▶ _Data supplied_:
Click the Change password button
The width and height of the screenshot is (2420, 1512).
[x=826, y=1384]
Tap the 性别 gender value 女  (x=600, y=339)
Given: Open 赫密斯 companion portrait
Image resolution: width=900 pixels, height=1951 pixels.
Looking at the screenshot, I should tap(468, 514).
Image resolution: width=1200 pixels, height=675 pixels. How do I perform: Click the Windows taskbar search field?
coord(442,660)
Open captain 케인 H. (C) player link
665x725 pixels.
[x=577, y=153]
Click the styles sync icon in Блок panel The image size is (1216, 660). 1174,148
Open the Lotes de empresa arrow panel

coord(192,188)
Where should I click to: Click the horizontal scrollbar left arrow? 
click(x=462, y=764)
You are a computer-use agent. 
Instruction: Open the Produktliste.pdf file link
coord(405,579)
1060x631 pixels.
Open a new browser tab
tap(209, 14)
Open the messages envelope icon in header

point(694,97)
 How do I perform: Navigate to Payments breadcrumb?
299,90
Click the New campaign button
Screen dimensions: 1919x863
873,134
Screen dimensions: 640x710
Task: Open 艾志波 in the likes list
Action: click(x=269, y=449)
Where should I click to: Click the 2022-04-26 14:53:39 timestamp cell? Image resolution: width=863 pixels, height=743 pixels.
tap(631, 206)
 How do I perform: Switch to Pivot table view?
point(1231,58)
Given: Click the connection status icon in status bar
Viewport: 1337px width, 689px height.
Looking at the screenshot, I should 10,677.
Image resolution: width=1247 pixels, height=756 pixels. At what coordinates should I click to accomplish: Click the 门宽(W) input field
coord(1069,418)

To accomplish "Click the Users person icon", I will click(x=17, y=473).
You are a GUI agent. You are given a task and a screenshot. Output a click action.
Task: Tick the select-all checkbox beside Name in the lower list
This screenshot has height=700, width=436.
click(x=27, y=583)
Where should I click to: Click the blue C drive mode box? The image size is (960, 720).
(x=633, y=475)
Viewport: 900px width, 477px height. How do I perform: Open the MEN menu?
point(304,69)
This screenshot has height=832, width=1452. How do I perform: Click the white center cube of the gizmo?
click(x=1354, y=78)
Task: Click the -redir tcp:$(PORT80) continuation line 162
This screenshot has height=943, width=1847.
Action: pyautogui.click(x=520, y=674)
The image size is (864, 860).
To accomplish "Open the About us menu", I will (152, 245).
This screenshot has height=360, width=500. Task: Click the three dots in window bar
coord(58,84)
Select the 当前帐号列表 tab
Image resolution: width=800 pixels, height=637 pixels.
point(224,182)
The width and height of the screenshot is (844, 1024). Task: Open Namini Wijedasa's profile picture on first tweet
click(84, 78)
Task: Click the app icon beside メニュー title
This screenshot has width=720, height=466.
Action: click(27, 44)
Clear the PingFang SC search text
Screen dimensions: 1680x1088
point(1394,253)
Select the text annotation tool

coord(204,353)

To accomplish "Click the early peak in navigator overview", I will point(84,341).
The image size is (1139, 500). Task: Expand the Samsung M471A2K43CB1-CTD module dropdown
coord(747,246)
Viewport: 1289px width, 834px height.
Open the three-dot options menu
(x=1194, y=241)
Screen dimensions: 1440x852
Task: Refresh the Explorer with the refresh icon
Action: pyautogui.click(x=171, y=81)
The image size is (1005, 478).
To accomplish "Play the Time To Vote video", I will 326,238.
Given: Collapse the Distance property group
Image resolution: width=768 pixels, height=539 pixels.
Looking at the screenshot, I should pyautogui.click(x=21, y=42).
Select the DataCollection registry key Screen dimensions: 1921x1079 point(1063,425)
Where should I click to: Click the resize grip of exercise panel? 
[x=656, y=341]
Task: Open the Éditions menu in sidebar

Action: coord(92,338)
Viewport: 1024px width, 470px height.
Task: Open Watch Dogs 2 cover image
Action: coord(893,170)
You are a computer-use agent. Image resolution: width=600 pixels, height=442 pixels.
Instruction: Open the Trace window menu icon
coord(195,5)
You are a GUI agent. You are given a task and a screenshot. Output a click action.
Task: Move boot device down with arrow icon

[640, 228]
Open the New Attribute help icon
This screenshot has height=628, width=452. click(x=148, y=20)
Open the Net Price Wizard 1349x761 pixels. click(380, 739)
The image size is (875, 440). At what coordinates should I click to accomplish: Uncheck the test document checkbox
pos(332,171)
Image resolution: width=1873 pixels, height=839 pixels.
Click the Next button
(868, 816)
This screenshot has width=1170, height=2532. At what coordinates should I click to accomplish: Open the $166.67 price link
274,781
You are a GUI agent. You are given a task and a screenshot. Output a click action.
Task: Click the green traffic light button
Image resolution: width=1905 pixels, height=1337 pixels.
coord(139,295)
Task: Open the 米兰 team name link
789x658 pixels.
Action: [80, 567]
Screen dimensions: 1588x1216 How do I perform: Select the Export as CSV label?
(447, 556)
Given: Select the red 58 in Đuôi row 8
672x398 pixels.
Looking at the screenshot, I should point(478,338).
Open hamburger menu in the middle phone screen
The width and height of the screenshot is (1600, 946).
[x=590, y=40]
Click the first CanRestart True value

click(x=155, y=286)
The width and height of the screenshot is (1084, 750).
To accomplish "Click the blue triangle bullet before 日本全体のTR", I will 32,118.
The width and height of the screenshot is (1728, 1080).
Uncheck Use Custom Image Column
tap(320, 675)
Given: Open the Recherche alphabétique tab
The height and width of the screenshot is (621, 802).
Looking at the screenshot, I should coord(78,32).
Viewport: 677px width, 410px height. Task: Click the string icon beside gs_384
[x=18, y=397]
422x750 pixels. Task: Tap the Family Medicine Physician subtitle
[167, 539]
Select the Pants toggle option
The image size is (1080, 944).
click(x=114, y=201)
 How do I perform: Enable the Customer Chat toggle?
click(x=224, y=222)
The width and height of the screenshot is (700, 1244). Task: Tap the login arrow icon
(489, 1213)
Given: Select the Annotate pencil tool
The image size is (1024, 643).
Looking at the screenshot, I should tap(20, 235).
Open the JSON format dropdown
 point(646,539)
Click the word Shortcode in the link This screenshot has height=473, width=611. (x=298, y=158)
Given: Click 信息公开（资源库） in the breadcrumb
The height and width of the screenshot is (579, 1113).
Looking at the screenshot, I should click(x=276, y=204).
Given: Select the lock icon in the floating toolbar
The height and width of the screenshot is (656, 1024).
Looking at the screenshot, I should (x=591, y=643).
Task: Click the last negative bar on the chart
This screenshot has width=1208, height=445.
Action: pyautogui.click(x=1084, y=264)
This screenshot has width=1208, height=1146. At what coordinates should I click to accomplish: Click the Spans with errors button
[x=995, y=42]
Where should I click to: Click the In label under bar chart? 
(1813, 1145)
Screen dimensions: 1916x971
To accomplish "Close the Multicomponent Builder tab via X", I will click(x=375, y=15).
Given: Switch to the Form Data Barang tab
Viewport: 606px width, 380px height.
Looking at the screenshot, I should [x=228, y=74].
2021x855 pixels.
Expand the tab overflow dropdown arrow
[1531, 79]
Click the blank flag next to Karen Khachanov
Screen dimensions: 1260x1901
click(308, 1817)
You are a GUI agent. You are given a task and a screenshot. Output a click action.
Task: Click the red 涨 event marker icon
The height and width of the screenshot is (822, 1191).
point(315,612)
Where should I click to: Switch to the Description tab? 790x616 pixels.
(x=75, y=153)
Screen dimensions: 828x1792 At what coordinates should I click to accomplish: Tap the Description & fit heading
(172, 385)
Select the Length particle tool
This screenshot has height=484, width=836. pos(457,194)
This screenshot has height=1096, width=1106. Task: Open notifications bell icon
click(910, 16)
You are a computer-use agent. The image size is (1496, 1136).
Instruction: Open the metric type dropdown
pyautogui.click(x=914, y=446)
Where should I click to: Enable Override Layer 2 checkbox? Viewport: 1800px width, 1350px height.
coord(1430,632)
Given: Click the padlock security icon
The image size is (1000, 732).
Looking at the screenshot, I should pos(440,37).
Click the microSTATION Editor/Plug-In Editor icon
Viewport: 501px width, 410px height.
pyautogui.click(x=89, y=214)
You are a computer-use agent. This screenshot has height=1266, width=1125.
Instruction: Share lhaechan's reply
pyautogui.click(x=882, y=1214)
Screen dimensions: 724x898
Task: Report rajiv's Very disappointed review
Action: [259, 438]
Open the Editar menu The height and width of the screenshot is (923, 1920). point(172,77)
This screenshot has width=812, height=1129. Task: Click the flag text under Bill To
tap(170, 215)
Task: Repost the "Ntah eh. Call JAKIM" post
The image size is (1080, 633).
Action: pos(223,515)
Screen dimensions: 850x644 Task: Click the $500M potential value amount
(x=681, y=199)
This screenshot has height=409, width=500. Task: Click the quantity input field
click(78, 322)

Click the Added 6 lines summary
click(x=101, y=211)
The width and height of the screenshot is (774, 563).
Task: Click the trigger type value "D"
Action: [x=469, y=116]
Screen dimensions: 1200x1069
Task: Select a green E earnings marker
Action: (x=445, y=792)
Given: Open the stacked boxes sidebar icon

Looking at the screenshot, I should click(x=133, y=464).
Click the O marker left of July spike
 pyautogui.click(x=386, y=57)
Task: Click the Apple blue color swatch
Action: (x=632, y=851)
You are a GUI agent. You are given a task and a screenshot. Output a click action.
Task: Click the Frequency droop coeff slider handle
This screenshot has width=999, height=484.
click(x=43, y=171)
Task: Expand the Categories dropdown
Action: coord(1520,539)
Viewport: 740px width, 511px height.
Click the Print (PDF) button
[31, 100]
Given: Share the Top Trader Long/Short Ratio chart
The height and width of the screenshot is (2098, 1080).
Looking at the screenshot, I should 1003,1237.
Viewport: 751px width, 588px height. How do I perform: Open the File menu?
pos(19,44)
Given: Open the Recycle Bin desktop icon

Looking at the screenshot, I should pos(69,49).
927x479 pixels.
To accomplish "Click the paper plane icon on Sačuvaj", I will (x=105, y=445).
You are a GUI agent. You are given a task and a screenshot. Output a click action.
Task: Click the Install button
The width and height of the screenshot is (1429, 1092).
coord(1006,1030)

▶ _Problem description_: Within the material above, copy exactly the lines from the line that holds "Viewport: 751px width, 588px" up to and including the line that holds "927x479 pixels.".

▶ _Reply_:
Viewport: 751px width, 588px height. How do I perform: Open the File menu?
pos(19,44)
Given: Open the Recycle Bin desktop icon

Looking at the screenshot, I should pos(69,49).
927x479 pixels.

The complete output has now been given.